In-house devices must still comply with the general safety and performance requirements laid out in Annex I of the regulation. Health institutions are also required to review their clinical experience with these devices and take corrective actions when necessary. These conditions bring laboratory-developed tests under a regulatory umbrella for the first time in EU law, though the requirements are less extensive than those for commercially manufactured IVDs.
Why the IVDR Matters
The practical impact of the IVDR is enormous. Under the old directive, roughly 80% of IVDs could be self-certified by manufacturers with no independent review. Under the new classification rules, the majority now require notified body involvement. This has created significant capacity challenges, as the number of notified bodies designated to review IVDs under the IVDR has been limited, and manufacturers have faced long timelines for certification.
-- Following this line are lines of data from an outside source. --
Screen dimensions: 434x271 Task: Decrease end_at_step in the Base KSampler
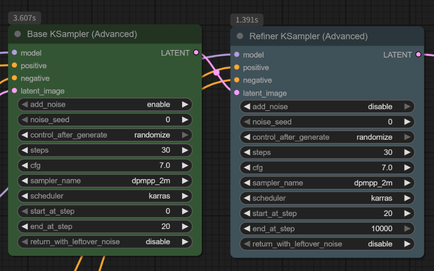[x=25, y=226]
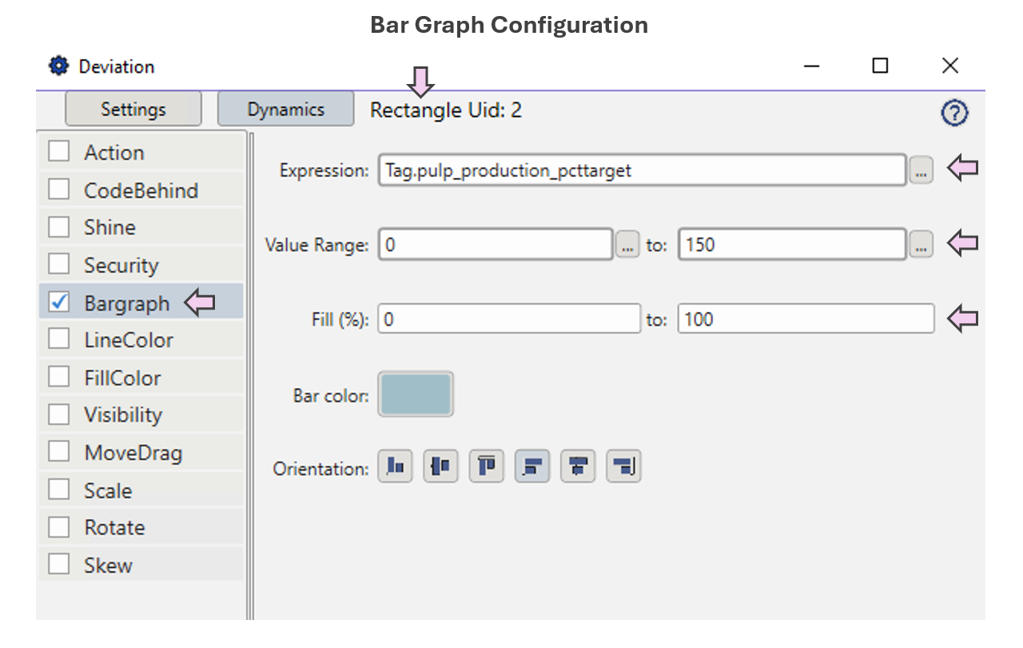
Task: Click the browse button for Value Range minimum
Action: pyautogui.click(x=627, y=246)
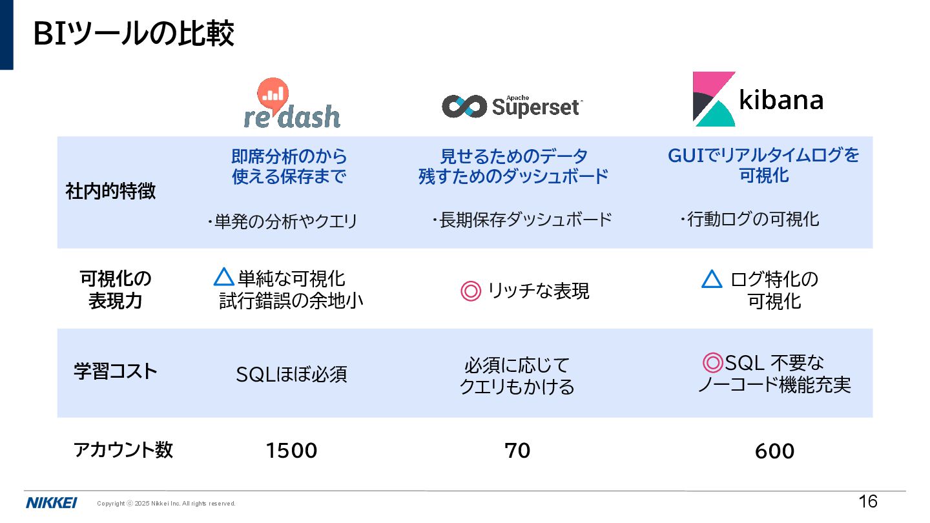Click the blue triangle beside 単純な可視化
This screenshot has width=930, height=523.
(223, 278)
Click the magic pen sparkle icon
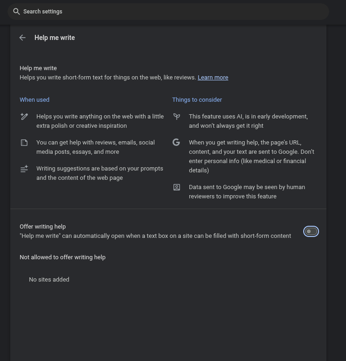 (x=24, y=117)
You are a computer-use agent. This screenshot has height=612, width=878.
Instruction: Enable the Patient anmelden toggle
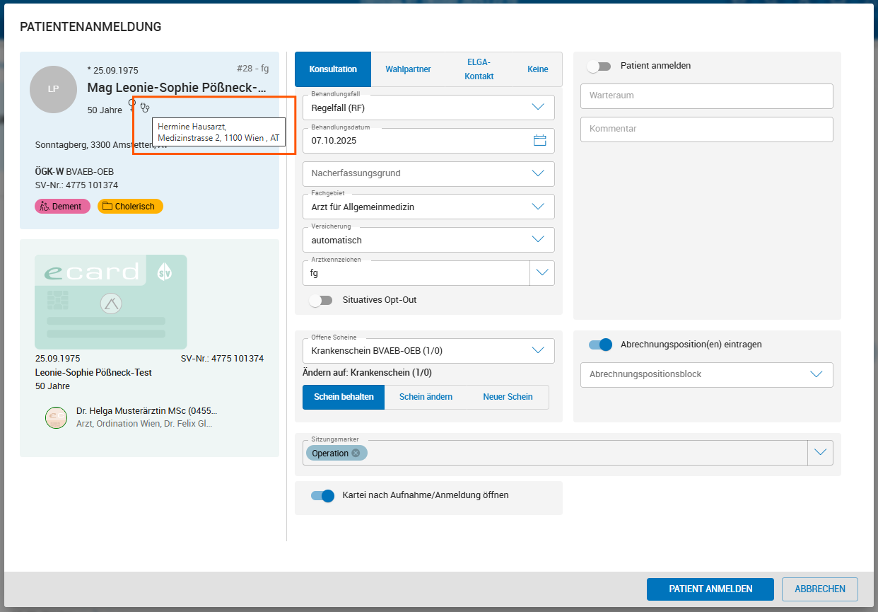click(x=599, y=66)
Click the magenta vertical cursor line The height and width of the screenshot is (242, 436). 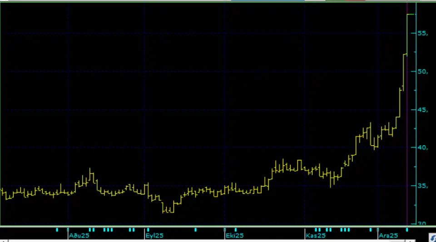[x=407, y=114]

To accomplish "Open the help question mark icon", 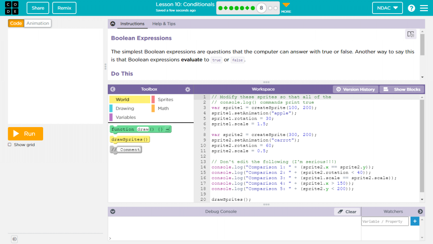I will click(x=411, y=8).
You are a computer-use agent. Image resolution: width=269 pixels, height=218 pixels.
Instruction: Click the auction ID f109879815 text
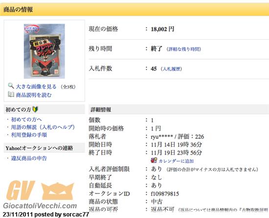coord(165,194)
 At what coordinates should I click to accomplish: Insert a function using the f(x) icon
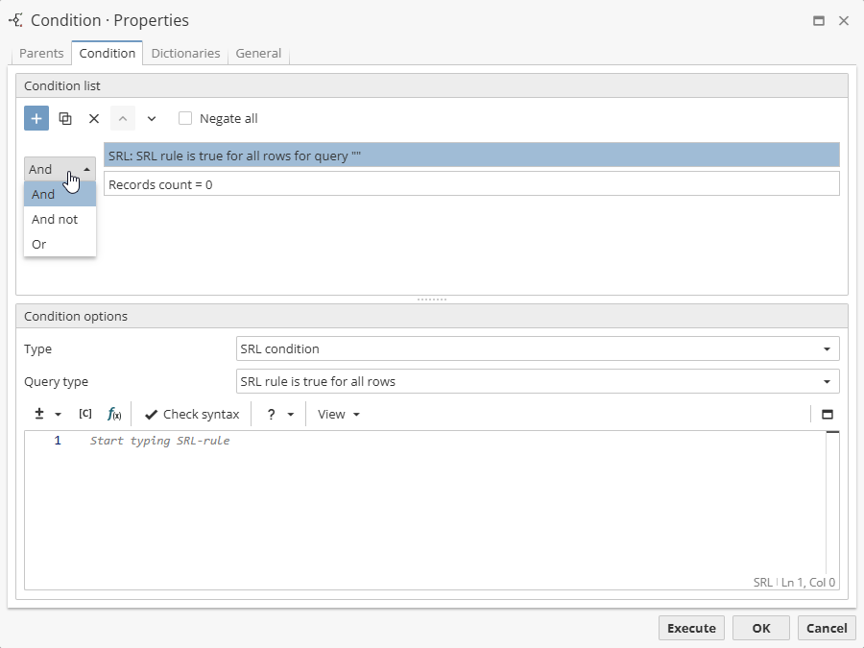pos(114,414)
The regulation also affects clinical laboratories, pathology departments, and research hospitals that develop their own tests. For the first time, these institutions must formally document their justification for using in-house tests, maintain quality management systems specifically for those tests, and make their activities transparent through public declarations. For manufacturers, importers, distributors, and healthcare institutions alike, the IVDR represents a fundamental shift toward greater accountability, traceability, and evidence requirements for every diagnostic test used in European healthcare.